OpenAI has announced a new partnership with Taiwan’s Foxconn, the world’s largest contract electronics maker, to design and manufacture components for AI data centers in the United States. The collaboration is part of OpenAI’s significant expansion of its infrastructure footprint.
The companies didn’t share financial details, but OpenAI said it will get early access to test Foxconn’s systems and the option to buy them. The goal, according to both sides, is to accelerate the rollout of new infrastructure while securing long-term production capacity within the U.S.
Under the deal, OpenAI and Foxconn will collaborate on multiple generations of AI servers simultaneously, with Foxconn producing key components—power systems, networking hardware, and cooling solutions—at its American factories. Foxconn currently operates facilities in Wisconsin, Ohio, Texas, Virginia, and Indiana.
“This partnership is a step toward ensuring the core technologies of the AI era are built here,” OpenAI CEO Sam Altman said, calling AI infrastructure “a generational opportunity to reindustrialise America.”
The agreement adds to a long list of major deals OpenAI has made recently with some of the biggest names in tech. The company has announced around $1.4 trillion in spending commitments, raising questions about whether its future profits can support investments of this scale. Altman recently said OpenAI expects to reach $20 billion in annualised revenue by the end of this year and “hundreds of billions” by 2030.

Material provided:
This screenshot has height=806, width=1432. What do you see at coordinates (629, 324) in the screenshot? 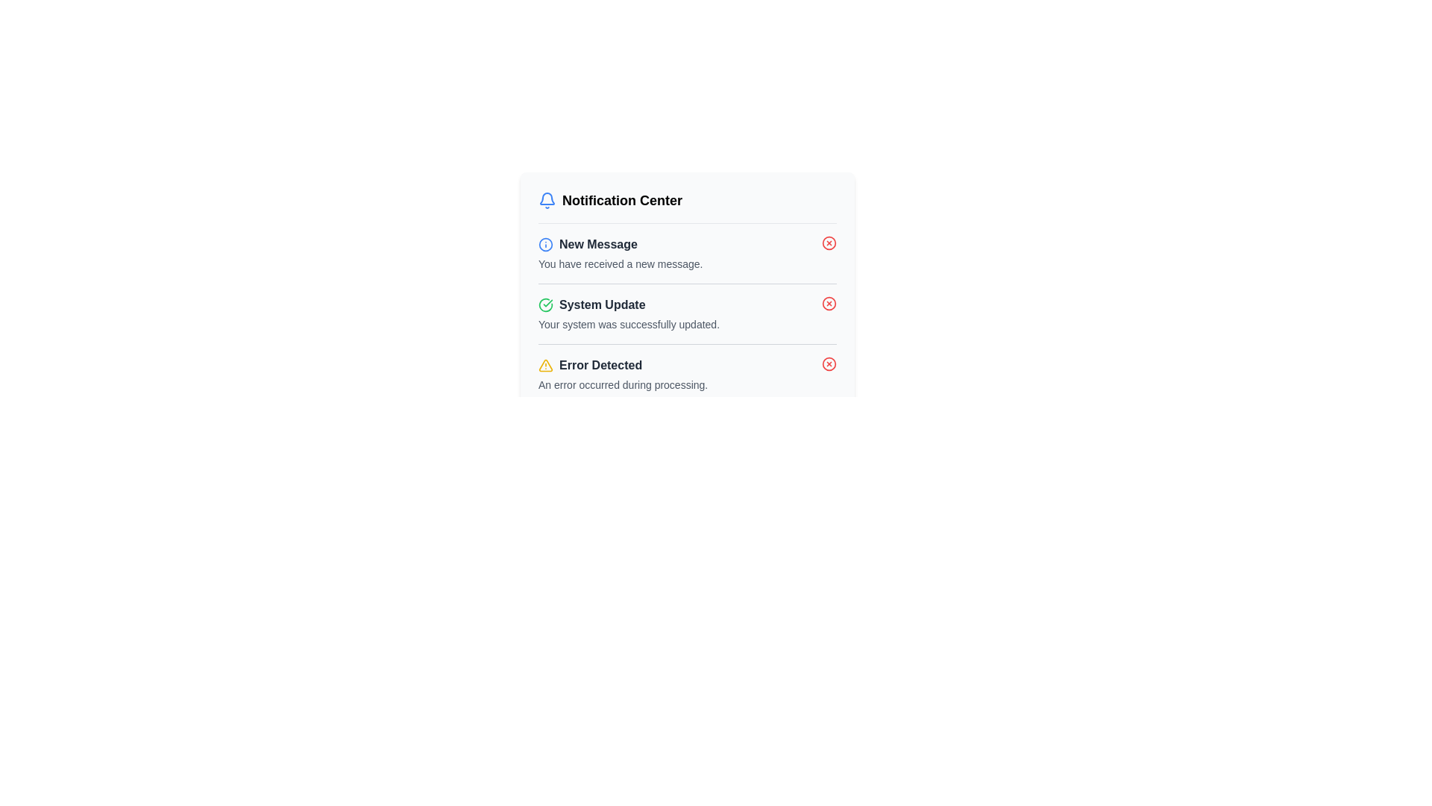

--

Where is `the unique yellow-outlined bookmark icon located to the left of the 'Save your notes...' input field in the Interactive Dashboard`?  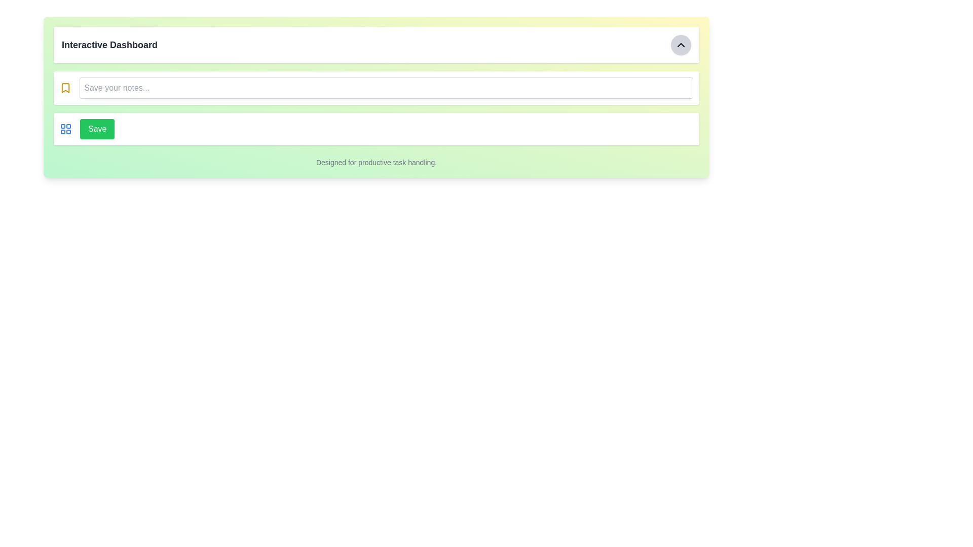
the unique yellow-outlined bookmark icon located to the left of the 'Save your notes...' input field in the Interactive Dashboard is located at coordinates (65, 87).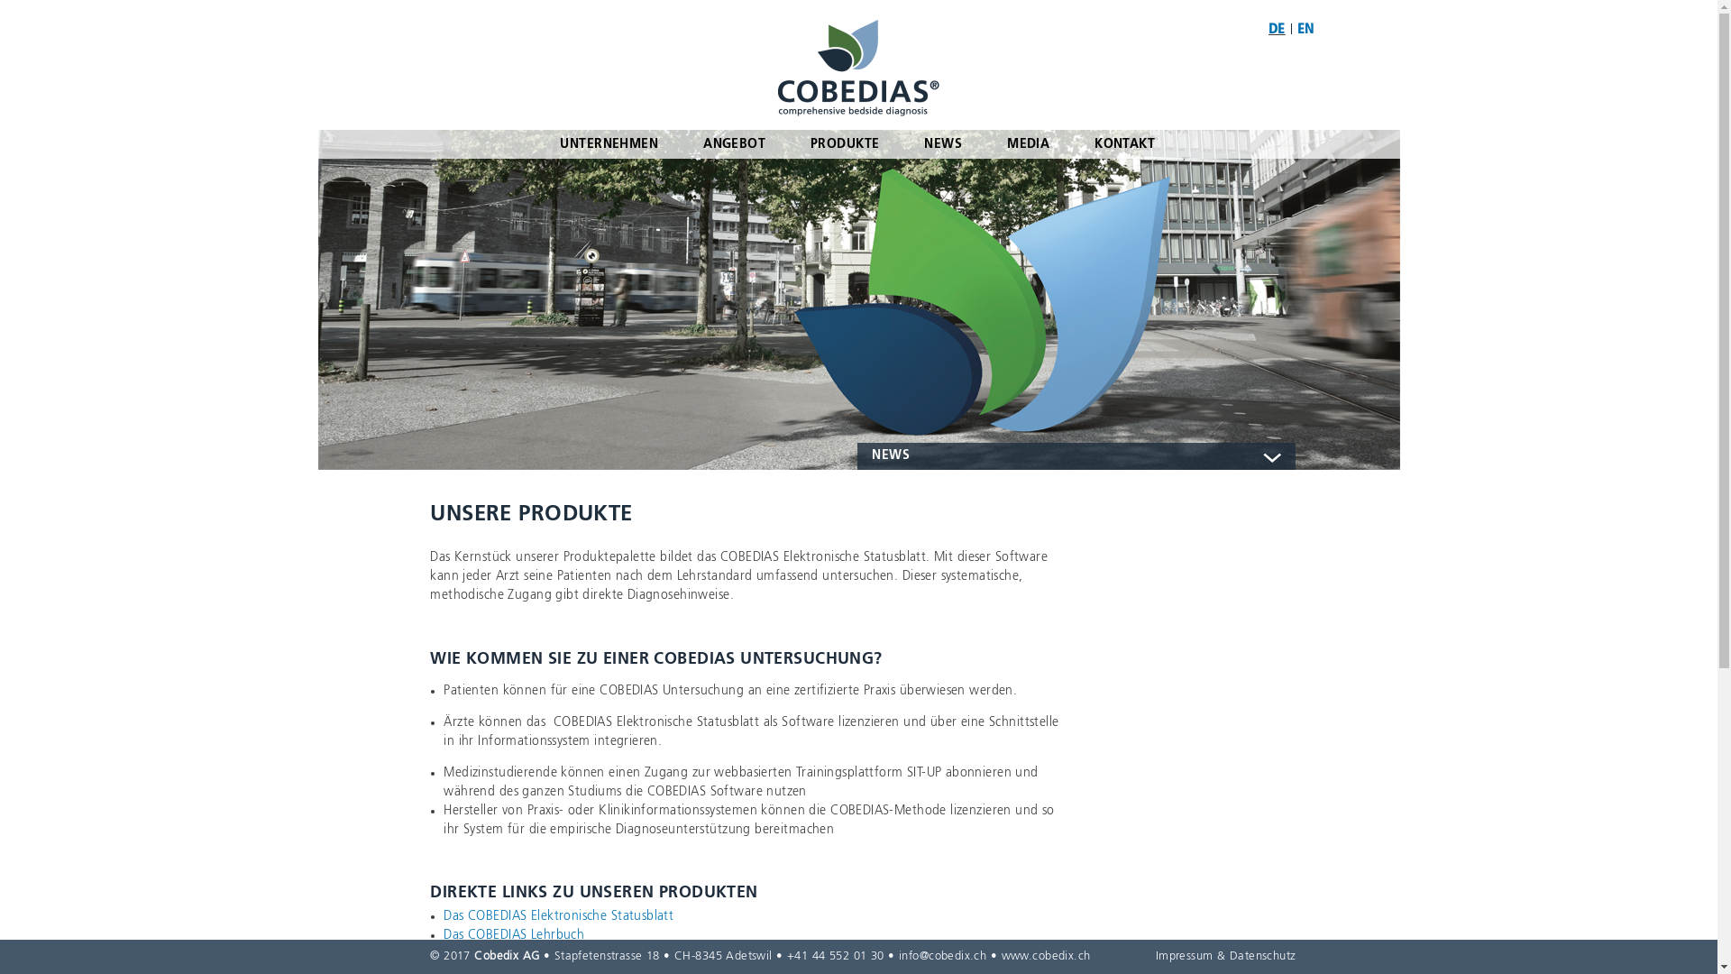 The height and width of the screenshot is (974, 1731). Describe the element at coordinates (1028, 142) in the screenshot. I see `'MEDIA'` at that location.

Task statement: Can you reproduce the whole article on OpenAI's partnership with Foxconn, word for word?

Response to this task:
OpenAI has announced a new partnership with Taiwan’s Foxconn, the world’s largest contract electronics maker, to design and manufacture components for AI data centers in the United States. The collaboration is part of OpenAI’s significant expansion of its infrastructure footprint.
The companies didn’t share financial details, but OpenAI said it will get early access to test Foxconn’s systems and the option to buy them. The goal, according to both sides, is to accelerate the rollout of new infrastructure while securing long-term production capacity within the U.S.
Under the deal, OpenAI and Foxconn will collaborate on multiple generations of AI servers simultaneously, with Foxconn producing key components—power systems, networking hardware, and cooling solutions—at its American factories. Foxconn currently operates facilities in Wisconsin, Ohio, Texas, Virginia, and Indiana.
“This partnership is a step toward ensuring the core technologies of the AI era are built here,” OpenAI CEO Sam Altman said, calling AI infrastructure “a generational opportunity to reindustrialise America.”
The agreement adds to a long list of major deals OpenAI has made recently with some of the biggest names in tech. The company has announced around $1.4 trillion in spending commitments, raising questions about whether its future profits can support investments of this scale. Altman recently said OpenAI expects to reach $20 billion in annualised revenue by the end of this year and “hundreds of billions” by 2030.